Records supplied:
....

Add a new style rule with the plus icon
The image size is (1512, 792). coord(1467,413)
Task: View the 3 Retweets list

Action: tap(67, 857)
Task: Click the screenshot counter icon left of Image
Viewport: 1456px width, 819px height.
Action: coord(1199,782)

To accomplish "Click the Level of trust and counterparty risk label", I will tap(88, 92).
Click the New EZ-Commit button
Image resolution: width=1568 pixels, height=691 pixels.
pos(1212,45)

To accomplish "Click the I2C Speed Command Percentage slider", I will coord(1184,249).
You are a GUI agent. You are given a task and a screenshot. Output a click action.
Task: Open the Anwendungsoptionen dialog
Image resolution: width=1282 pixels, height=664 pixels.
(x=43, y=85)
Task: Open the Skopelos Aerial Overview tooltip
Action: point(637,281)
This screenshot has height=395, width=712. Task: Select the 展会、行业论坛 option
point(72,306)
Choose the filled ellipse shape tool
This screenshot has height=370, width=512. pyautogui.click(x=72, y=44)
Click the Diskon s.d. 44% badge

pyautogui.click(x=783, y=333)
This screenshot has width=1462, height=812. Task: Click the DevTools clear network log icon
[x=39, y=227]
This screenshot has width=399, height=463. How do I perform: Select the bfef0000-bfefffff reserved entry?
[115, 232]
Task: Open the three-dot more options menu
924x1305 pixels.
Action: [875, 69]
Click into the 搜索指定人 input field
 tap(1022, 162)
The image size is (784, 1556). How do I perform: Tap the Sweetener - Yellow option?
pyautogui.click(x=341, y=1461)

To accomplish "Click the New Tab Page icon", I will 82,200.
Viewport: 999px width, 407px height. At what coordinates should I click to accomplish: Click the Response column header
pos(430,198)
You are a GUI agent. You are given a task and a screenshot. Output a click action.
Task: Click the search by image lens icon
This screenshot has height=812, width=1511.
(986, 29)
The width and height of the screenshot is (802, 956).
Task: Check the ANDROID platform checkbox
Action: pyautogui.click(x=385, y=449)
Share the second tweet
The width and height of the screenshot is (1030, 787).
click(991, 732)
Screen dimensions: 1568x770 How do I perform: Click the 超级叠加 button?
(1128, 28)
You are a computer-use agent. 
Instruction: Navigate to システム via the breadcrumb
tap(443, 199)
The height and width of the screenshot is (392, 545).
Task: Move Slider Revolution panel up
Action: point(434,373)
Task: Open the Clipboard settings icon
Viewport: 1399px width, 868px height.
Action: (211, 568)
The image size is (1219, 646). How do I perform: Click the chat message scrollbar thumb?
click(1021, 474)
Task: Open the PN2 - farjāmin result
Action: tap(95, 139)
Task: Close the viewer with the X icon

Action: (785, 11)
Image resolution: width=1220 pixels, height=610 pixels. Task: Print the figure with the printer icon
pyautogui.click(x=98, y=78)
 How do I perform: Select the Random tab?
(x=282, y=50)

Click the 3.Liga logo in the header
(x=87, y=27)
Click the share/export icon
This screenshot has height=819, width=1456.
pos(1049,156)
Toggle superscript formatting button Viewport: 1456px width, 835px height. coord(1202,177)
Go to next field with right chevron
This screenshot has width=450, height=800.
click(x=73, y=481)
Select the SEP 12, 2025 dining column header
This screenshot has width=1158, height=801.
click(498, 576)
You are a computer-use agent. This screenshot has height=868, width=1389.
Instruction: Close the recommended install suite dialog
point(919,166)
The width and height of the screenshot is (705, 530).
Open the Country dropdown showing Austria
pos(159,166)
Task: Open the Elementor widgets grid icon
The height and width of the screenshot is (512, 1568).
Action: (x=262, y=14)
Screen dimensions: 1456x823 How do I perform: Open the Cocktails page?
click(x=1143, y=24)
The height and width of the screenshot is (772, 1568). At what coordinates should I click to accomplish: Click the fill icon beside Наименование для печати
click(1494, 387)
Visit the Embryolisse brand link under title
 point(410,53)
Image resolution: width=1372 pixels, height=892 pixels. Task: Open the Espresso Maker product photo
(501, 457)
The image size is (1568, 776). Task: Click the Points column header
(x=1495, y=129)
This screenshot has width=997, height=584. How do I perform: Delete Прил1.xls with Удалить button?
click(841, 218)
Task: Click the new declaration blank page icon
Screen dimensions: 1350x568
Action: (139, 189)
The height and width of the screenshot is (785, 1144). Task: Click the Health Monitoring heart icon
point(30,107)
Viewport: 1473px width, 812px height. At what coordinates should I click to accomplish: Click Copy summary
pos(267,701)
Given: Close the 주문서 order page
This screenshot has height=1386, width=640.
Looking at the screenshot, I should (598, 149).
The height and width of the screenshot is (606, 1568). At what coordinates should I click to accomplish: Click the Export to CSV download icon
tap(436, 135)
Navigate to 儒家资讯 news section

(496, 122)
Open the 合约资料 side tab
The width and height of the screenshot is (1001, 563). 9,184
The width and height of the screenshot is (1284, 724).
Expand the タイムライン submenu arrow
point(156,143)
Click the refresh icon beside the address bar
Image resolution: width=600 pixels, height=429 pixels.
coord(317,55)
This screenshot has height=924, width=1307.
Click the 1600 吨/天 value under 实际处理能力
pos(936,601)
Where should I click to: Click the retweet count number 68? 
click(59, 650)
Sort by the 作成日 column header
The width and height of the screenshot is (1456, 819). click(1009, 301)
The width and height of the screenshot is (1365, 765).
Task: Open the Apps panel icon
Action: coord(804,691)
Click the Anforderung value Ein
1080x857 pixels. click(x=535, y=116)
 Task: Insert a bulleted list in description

....

Task goal:
Revise the material so that every occurrence of "Viewport" becomes "Canvas size", and leave everything else untouched.

Final result:
Add a new style rule with the plus icon
The image size is (1512, 792). coord(1467,413)
Task: View the 3 Retweets list

Action: tap(67, 857)
Task: Click the screenshot counter icon left of Image
Canvas size: 1456px width, 819px height.
Action: coord(1199,782)

To accomplish "Click the Level of trust and counterparty risk label", I will tap(88, 92).
Click the New EZ-Commit button
Image resolution: width=1568 pixels, height=691 pixels.
pos(1212,45)

To accomplish "Click the I2C Speed Command Percentage slider", I will coord(1184,249).
You are a GUI agent. You are given a task and a screenshot. Output a click action.
Task: Open the Anwendungsoptionen dialog
Image resolution: width=1282 pixels, height=664 pixels.
(x=43, y=85)
Task: Open the Skopelos Aerial Overview tooltip
Action: point(637,281)
This screenshot has height=395, width=712. Task: Select the 展会、行业论坛 option
point(72,306)
Choose the filled ellipse shape tool
This screenshot has height=370, width=512. pyautogui.click(x=72, y=44)
Click the Diskon s.d. 44% badge

pyautogui.click(x=783, y=333)
This screenshot has width=1462, height=812. Task: Click the DevTools clear network log icon
[x=39, y=227]
This screenshot has width=399, height=463. How do I perform: Select the bfef0000-bfefffff reserved entry?
[115, 232]
Task: Open the three-dot more options menu
924x1305 pixels.
Action: [875, 69]
Click into the 搜索指定人 input field
 tap(1022, 162)
The image size is (784, 1556). How do I perform: Tap the Sweetener - Yellow option?
pyautogui.click(x=341, y=1461)

To accomplish "Click the New Tab Page icon", I will 82,200.
Canvas size: 999px width, 407px height. At what coordinates should I click to accomplish: Click the Response column header
pos(430,198)
You are a GUI agent. You are given a task and a screenshot. Output a click action.
Task: Click the search by image lens icon
This screenshot has height=812, width=1511.
(986, 29)
The width and height of the screenshot is (802, 956).
Task: Check the ANDROID platform checkbox
Action: pyautogui.click(x=385, y=449)
Share the second tweet
The width and height of the screenshot is (1030, 787).
click(991, 732)
Screen dimensions: 1568x770 How do I perform: Click the 超级叠加 button?
(1128, 28)
You are a computer-use agent. 
Instruction: Navigate to システム via the breadcrumb
tap(443, 199)
The height and width of the screenshot is (392, 545).
Task: Move Slider Revolution panel up
Action: point(434,373)
Task: Open the Clipboard settings icon
Canvas size: 1399px width, 868px height.
Action: (211, 568)
The image size is (1219, 646). How do I perform: Click the chat message scrollbar thumb?
click(1021, 474)
Task: Open the PN2 - farjāmin result
Action: tap(95, 139)
Task: Close the viewer with the X icon

Action: (785, 11)
Image resolution: width=1220 pixels, height=610 pixels. Task: Print the figure with the printer icon
pyautogui.click(x=98, y=78)
 How do I perform: Select the Random tab?
(x=282, y=50)

Click the 3.Liga logo in the header
(x=87, y=27)
Click the share/export icon
This screenshot has height=819, width=1456.
pos(1049,156)
Toggle superscript formatting button Canvas size: 1456px width, 835px height. coord(1202,177)
Go to next field with right chevron
This screenshot has width=450, height=800.
click(x=73, y=481)
Select the SEP 12, 2025 dining column header
This screenshot has width=1158, height=801.
click(498, 576)
You are a computer-use agent. This screenshot has height=868, width=1389.
Instruction: Close the recommended install suite dialog
point(919,166)
The width and height of the screenshot is (705, 530).
Open the Country dropdown showing Austria
pos(159,166)
Task: Open the Elementor widgets grid icon
The height and width of the screenshot is (512, 1568).
Action: (x=262, y=14)
Screen dimensions: 1456x823 How do I perform: Open the Cocktails page?
click(x=1143, y=24)
The height and width of the screenshot is (772, 1568). At what coordinates should I click to accomplish: Click the fill icon beside Наименование для печати
click(1494, 387)
Visit the Embryolisse brand link under title
 point(410,53)
Image resolution: width=1372 pixels, height=892 pixels. Task: Open the Espresso Maker product photo
(501, 457)
The image size is (1568, 776). Task: Click the Points column header
(x=1495, y=129)
This screenshot has width=997, height=584. How do I perform: Delete Прил1.xls with Удалить button?
click(841, 218)
Task: Click the new declaration blank page icon
Screen dimensions: 1350x568
Action: (139, 189)
The height and width of the screenshot is (785, 1144). Task: Click the Health Monitoring heart icon
point(30,107)
Canvas size: 1473px width, 812px height. At what coordinates should I click to accomplish: Click Copy summary
pos(267,701)
Given: Close the 주문서 order page
This screenshot has height=1386, width=640.
Looking at the screenshot, I should (598, 149).
The height and width of the screenshot is (606, 1568). At what coordinates should I click to accomplish: Click the Export to CSV download icon
tap(436, 135)
Navigate to 儒家资讯 news section

(496, 122)
Open the 合约资料 side tab
The width and height of the screenshot is (1001, 563). 9,184
The width and height of the screenshot is (1284, 724).
Expand the タイムライン submenu arrow
point(156,143)
Click the refresh icon beside the address bar
Image resolution: width=600 pixels, height=429 pixels.
coord(317,55)
This screenshot has height=924, width=1307.
Click the 1600 吨/天 value under 实际处理能力
pos(936,601)
Where should I click to: Click the retweet count number 68? 
click(59, 650)
Sort by the 作成日 column header
The width and height of the screenshot is (1456, 819). click(1009, 301)
The width and height of the screenshot is (1365, 765).
Task: Open the Apps panel icon
Action: coord(804,691)
Click the Anforderung value Ein
1080x857 pixels. click(x=535, y=116)
 Task: Insert a bulleted list in description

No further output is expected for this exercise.